Underground Scholars is a statewide initiative that supports formerly incarcerated and system impacted students in the transition experience and beyond. With a focus on recruitment, retention, advocacy and policy. We aim to bridge the popular academic theoretical discourse of mass incarceration with one that is grounded in the lived experiences of UCSC students and students from surrounding communities. Together we are building the prison to school pipeline.
Hunt uses images, objects, maps, writing and performance to engage social ideas and actions. He approaches art and activism as complimentary spheres of practice — drawing upon the ideas and aesthetics of social movements, cultural theory and art alike. Hunt has exhibited work in galleries internationally and correctional institutions, such as the 2012 Made in L.A. Biennial of the Hammer Museum, the Tate Modern in London and the Putnamville Correctional Institution in Indiana.
Missy “MJ” Hart
Hart is an artist, abolitionist, and gang member turned activist after surviving the horrors of the criminal injustice system. MJ is a Workshop Facilitator and Creator of “Rozes Among Thorns” with the org The Beat Within. MJ is helping to establish the Underground Scholars Initiative at UCSC while completing their BA in Psychology with a minor in History of Consciousness. MJ strives to put their knowledge into action organizing with grassroots movements in their hometown and beyond.
Solis is a first generation formerly incarcerated alumnus from UCSC. After spending over 11 years incarcerated he is now a leader and advocate for formerly incarcerated and system impacted students in California. He earned a BA in Sociology at UCSC, and is currently pursuing his Masters. Joshua is now the Program Coordinator for the Underground Scholars Initiative at UC Santa Cruz. Through comprehensive collaboration, program coordination, and outreach his efforts serve to continue the prison to school pipeline.

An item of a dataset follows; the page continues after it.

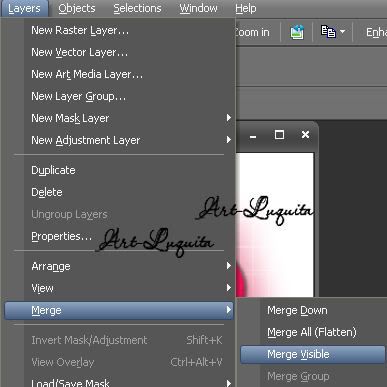Open the Selections menu

(137, 8)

Lule became an artist while serving a thirteen year prison sentence. Art made the prison walls disappear, allowing Alberto to overcome both a physical and mental prison. Using mixed media installation, Lule critiques mass incarceration and particularly the California prison system. Alberto connects the similarities between institutions, from institutions of higher learning to correctional institutions, to expose and learn from a scientific and sociological perspective, but even more thoroughly through art and activism.
Ryan Flaco Rising
Rising has experienced drug addiction, gang banging, physical and mental abuse, incarceration as a juvenile, seven years in prison, and brutal prison riots which almost cost their life. While in prison, education became an outlet to address past trauma and writing helped Ryan grow a passion for learning. Through the Underground Scholars Initiative Ryan developed leadership skills and is engaged in finding solutions to end mass incarceration through collective first-hand experiences while thriving at UC Santa Barbara.